Quando o dinheiro não vem

O Vilhena segue brigando pela classificação aos mata-matas, a despeito da grave crise que atravessa. O clube não paga salários há quatro meses, o que levou a comissão técnica e parte do elenco a acionarem a Justiça do Trabalho em busca dos R$ 500 mil devidos. E a gravidade da situação não para por aí. Por causa da inadimplência, o time de Rondônia não pode mais registrar atletas, bloqueado pela CBF. Diante das limitações, a equipe empatou em casa com o Rio Branco por 2 a 2, em partida marcada pelas muitas chances desperdiçadas.

Nacional, o maior sucesso das arquibancadas, mas nem tanto

O time com melhor público ao final da primeira metade da fase de grupos da Série D é o Nacional, do Amazonas. No entanto, os números não são muito impressionantes: a média é de 6,9 mil pessoas nas arquibancadas para os jogos em casa dos amazonenses. E a marca só se inflou graças ao “Clássico do Norte” contra o Remo, que contou com 11 mil pagantes na Arena da Amazônia. A média geral da quarta divisão é de apenas 1,2 mil torcedores por jogo. Já a menor pertence ao Aparecidense, que levou somente 280 pessoas em duas partidas.

Pelos estaduais


O pior tiro de meta de todos os tempos

Bizarro é pouco para descrever o lance na Copa Valmir Louruz. Farroupilha e Lajeadense empataram por 2 a 2, mas nenhum gol chamou mais atenção que o tiro de meta cobrado por Jonathan, goleiro dos alviazuis. Na tentativa de passar para um companheiro na lateral da área, ele mandou a bola direto para a linha de fundo. E o pior é que o árbitro também errou, ao dar escanteio em lance no qual a bola sequer entrou em jogo. Sequência de bobagens, mas que não foi além disso.

O maior fracasso de São Paulo, em disputa

A primeira fase da quarta divisão paulista terminou nesta semana. E é até difícil apontar quem é o pior time da competição. No aproveitamento, ninguém supera o Ecus Suzano. Os tricolores só ganharam um de seus 18 jogos – e isso, para encerrar o jejum de um ano sem vitórias. Com cinco pontos, tomaram 60 gols, e fecharam sua participação com a derrota por 14 a 2 para o Mauaense. Mesmo assim, não teve a menor pontuação ou a pior defesa da competição. A honraria fica com o Osvaldo Cruz, que venceu três jogos, mas terminou com pontuação negativa por causa da escalação de jogadores irregulares. O time sofreu 61 gols, e só terminou em vantagem no quesito porque se despediu do torneio com os 10 a 0 do Grêmio Prudente. Não fosse a perda de pontos, ainda ficaria na frente do Bandeirante de Birigui, que também só teve uma vitória, mas levou “apenas” 39 gols em 18 rodadas.

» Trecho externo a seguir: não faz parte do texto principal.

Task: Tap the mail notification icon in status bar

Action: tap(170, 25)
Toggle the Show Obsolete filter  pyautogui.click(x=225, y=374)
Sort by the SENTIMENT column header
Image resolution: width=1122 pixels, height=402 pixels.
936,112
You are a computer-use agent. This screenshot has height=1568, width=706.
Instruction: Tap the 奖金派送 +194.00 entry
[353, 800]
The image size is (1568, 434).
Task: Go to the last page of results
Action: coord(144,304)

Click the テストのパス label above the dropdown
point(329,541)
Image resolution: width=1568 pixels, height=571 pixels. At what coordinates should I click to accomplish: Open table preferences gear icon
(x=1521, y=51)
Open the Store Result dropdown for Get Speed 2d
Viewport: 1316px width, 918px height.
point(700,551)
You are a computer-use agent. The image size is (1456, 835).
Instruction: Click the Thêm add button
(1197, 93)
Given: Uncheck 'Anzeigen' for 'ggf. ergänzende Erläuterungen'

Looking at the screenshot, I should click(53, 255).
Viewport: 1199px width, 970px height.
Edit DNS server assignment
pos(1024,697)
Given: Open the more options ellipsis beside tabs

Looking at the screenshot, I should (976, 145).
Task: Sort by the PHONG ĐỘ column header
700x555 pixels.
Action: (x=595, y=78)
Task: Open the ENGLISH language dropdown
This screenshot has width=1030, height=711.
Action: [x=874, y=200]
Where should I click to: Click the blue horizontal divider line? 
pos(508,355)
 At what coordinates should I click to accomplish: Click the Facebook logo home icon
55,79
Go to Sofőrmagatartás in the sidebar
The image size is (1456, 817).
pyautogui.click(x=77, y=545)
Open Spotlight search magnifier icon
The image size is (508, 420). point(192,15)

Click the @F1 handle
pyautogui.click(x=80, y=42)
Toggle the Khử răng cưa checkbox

Itaboraí rumo ao título no Carioca

Se o título da primeira divisão não valeu muito ao Vasco, e o America comemorou bastante a conquista da segundona, o Rio de Janeiro coroa o seu terceiro campeão estadual neste momento. Na Série C, o Itaboraí está bem perto da taça. Venceu o Artsul por 3 a 1, em Madureira. Edu, duas vezes, e Caio Cezar anotaram os gols. Já os adversários descontaram com Edu Pina, revelado pelas categorias de base vascaínas. Fundado em 1976, o Itaboraí chegou a ser vice-campeão do extinto Campeonato Fluminense, em 1977, em sua penúltima edição antes da fusão com o Carioca.